→ EXERCISE INSTRUCTIONS: Each line from the one bearing "This screenshot has width=1413, height=460." through the last line of the entries below should be returned exactly, with pictures left out.

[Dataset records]
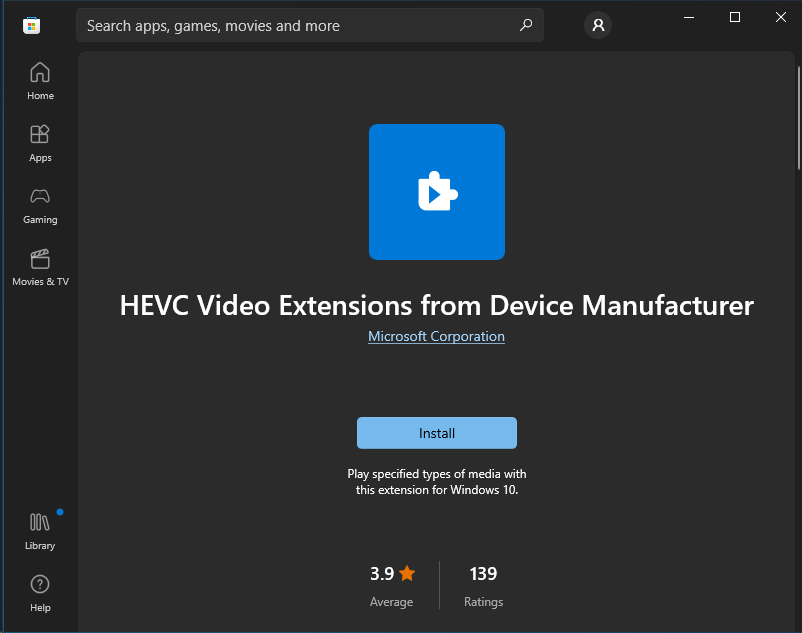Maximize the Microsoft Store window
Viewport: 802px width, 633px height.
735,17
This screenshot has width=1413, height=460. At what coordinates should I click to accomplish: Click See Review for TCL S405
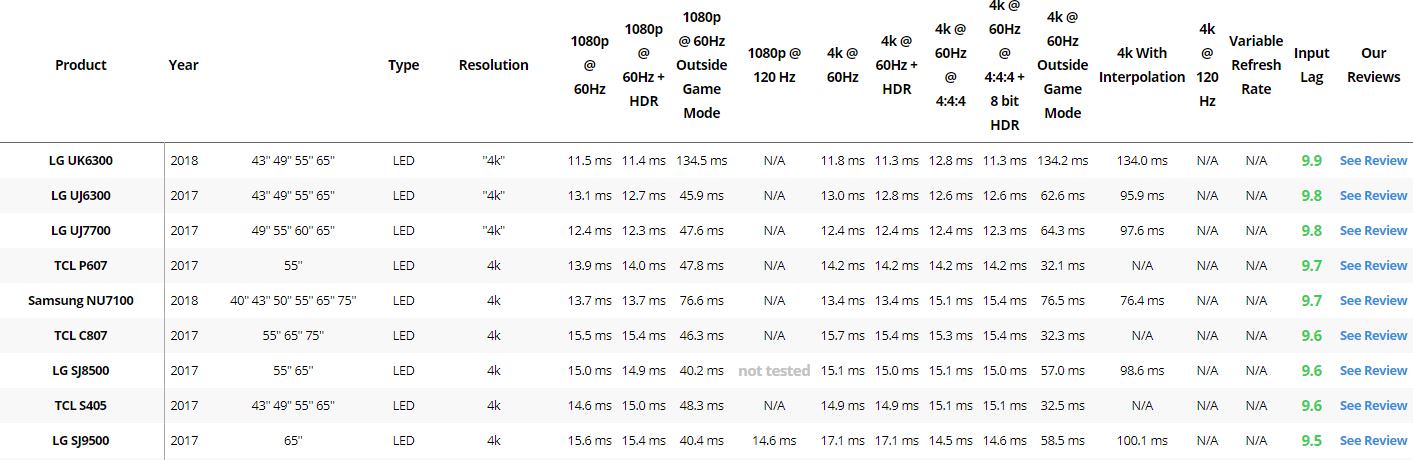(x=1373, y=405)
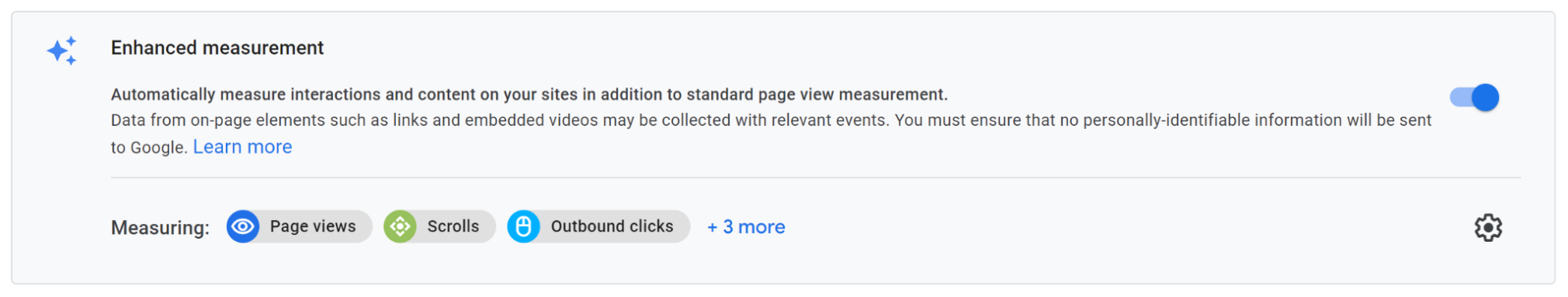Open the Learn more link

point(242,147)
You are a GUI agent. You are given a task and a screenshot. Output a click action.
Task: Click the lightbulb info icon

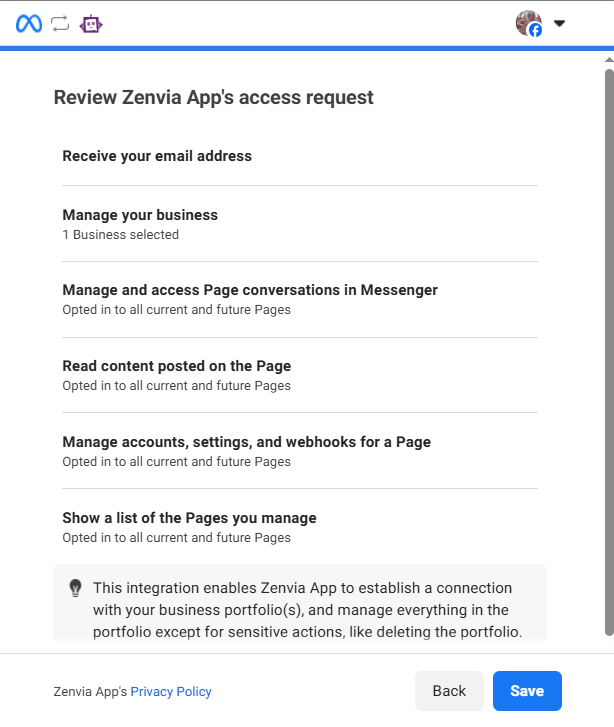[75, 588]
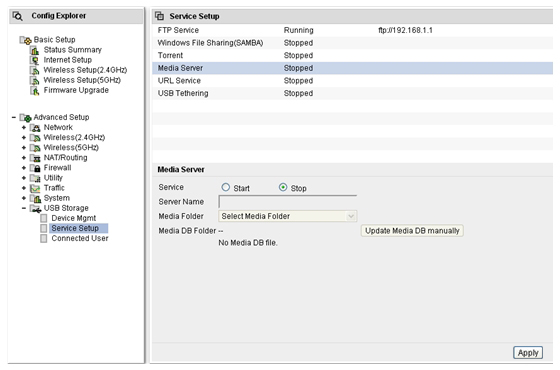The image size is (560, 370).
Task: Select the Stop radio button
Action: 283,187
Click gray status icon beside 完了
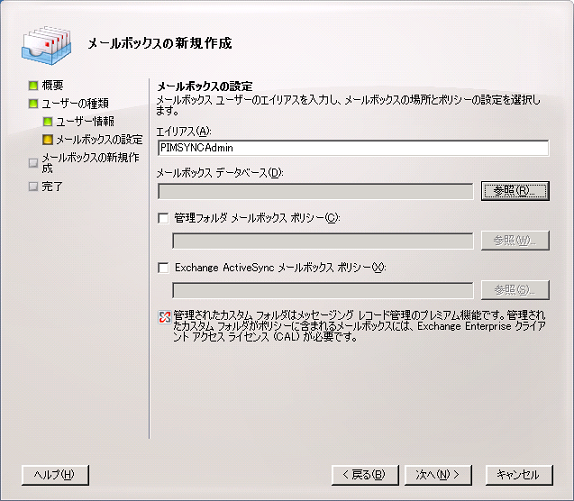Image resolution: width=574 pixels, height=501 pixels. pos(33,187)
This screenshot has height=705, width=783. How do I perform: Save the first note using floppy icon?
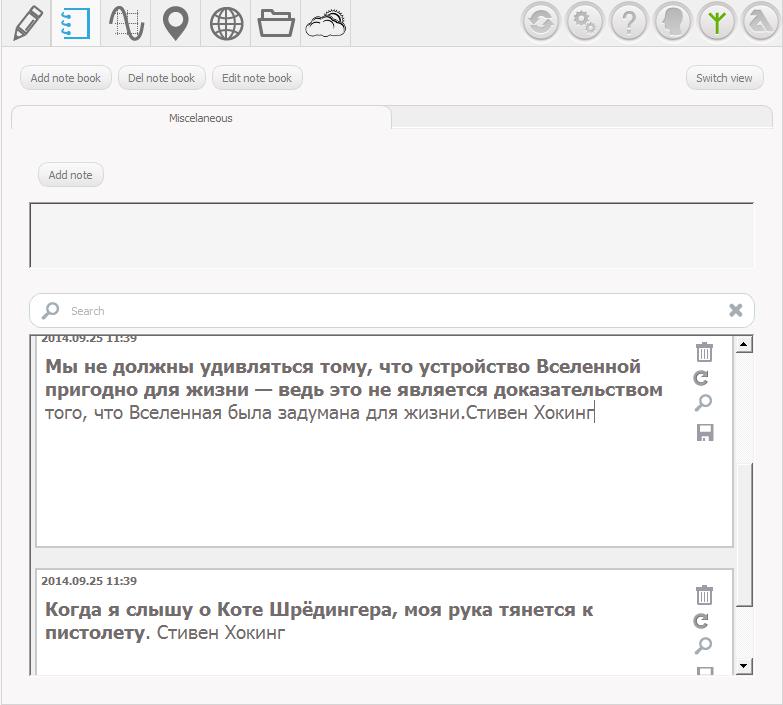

→ REPLY TO THE EXERCISE:
This screenshot has width=1413, height=460. At what coordinates should I click to accomplish: Click See Review for TCL S405
(x=1373, y=405)
Open the Learn more link

point(242,147)
You are a GUI agent. You are given a task and a screenshot. Output a click action.
Task: Click the lightbulb info icon

[75, 588]
The image size is (560, 370).
Task: Select the Stop radio button
Action: 283,187
Click gray status icon beside 完了
Image resolution: width=574 pixels, height=501 pixels. pos(33,187)
This screenshot has height=705, width=783. How do I perform: Save the first note using floppy icon?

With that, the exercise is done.